*TASK PROMPT*
Set down exactly the lines in the records below that run from the line with "You are a computer-use agent. 1204x892" to the line with "Given: Click the rename element toolbar icon", inclusive, and nothing more.

*RECORDS SHOWN*
<<<<
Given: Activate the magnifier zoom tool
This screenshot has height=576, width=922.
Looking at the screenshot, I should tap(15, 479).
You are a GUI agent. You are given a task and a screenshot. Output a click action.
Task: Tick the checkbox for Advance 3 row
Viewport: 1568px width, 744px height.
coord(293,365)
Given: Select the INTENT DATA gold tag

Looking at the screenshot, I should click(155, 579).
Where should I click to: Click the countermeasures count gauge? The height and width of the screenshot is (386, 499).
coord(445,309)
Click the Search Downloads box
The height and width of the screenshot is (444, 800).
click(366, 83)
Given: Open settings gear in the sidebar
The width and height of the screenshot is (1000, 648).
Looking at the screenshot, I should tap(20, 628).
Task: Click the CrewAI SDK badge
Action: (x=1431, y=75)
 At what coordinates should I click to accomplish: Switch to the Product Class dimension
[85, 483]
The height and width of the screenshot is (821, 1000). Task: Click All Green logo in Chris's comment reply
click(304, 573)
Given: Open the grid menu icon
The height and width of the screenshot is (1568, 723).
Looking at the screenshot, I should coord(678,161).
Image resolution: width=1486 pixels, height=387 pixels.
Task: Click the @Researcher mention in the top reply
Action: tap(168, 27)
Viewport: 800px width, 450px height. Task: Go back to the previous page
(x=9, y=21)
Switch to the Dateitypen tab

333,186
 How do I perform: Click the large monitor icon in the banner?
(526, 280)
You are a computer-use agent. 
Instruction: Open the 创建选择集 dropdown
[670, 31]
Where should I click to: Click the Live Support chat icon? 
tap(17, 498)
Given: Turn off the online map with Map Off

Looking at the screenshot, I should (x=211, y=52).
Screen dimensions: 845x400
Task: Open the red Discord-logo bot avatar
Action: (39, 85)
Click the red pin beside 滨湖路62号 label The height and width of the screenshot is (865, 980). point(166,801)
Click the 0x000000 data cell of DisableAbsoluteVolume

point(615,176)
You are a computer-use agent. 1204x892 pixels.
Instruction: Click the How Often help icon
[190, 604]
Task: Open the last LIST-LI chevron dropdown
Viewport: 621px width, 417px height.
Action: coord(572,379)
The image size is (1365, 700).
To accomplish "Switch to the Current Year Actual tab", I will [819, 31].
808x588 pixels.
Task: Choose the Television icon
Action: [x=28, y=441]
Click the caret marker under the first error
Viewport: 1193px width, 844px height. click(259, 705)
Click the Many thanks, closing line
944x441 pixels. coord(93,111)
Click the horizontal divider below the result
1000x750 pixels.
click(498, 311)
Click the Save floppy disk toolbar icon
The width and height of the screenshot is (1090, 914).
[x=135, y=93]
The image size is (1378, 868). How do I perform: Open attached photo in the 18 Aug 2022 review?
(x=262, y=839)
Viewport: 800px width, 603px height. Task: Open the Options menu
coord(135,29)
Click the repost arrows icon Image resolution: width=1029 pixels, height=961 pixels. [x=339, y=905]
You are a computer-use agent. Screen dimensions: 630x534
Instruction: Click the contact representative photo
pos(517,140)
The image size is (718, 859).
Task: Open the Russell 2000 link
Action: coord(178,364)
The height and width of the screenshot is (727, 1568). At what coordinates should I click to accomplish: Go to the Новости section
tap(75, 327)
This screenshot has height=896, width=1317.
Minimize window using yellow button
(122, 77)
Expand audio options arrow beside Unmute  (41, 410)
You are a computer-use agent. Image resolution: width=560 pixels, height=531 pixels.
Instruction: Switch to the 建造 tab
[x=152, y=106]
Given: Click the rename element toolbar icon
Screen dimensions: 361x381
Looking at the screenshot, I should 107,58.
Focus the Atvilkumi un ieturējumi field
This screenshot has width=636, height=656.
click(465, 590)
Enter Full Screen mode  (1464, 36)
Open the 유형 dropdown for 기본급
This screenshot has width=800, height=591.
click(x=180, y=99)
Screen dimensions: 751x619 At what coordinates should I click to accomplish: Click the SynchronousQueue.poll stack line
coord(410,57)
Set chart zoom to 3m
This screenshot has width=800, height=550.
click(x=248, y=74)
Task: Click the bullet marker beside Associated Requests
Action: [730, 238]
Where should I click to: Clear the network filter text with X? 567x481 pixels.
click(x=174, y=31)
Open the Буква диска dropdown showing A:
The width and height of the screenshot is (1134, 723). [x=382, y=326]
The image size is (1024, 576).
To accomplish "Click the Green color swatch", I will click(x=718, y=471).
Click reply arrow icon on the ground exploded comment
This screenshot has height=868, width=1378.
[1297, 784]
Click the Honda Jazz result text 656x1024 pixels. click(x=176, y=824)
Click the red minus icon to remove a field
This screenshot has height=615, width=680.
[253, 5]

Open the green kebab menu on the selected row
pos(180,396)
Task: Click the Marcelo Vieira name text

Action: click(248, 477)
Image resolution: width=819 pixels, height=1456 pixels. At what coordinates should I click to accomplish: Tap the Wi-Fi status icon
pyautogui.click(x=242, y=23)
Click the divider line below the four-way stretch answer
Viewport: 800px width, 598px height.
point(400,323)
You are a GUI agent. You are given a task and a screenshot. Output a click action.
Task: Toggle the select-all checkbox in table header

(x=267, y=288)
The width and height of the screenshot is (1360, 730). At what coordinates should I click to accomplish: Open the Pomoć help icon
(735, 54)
>>>>
*OUTPUT FOR THIS TASK*
You are a computer-use agent. 1204x892 pixels.
Instruction: Click the How Often help icon
[190, 604]
Task: Open the last LIST-LI chevron dropdown
Viewport: 621px width, 417px height.
Action: coord(572,379)
The image size is (1365, 700).
To accomplish "Switch to the Current Year Actual tab", I will [819, 31].
808x588 pixels.
Task: Choose the Television icon
Action: [x=28, y=441]
Click the caret marker under the first error
Viewport: 1193px width, 844px height. click(259, 705)
Click the Many thanks, closing line
944x441 pixels. coord(93,111)
Click the horizontal divider below the result
1000x750 pixels.
click(498, 311)
Click the Save floppy disk toolbar icon
The width and height of the screenshot is (1090, 914).
[x=135, y=93]
The image size is (1378, 868). How do I perform: Open attached photo in the 18 Aug 2022 review?
(x=262, y=839)
Viewport: 800px width, 603px height. Task: Open the Options menu
coord(135,29)
Click the repost arrows icon Image resolution: width=1029 pixels, height=961 pixels. [x=339, y=905]
You are a computer-use agent. Screen dimensions: 630x534
Instruction: Click the contact representative photo
pos(517,140)
The image size is (718, 859).
Task: Open the Russell 2000 link
Action: coord(178,364)
The height and width of the screenshot is (727, 1568). At what coordinates should I click to accomplish: Go to the Новости section
tap(75, 327)
This screenshot has height=896, width=1317.
Minimize window using yellow button
(122, 77)
Expand audio options arrow beside Unmute  (41, 410)
You are a computer-use agent. Image resolution: width=560 pixels, height=531 pixels.
Instruction: Switch to the 建造 tab
[x=152, y=106]
Given: Click the rename element toolbar icon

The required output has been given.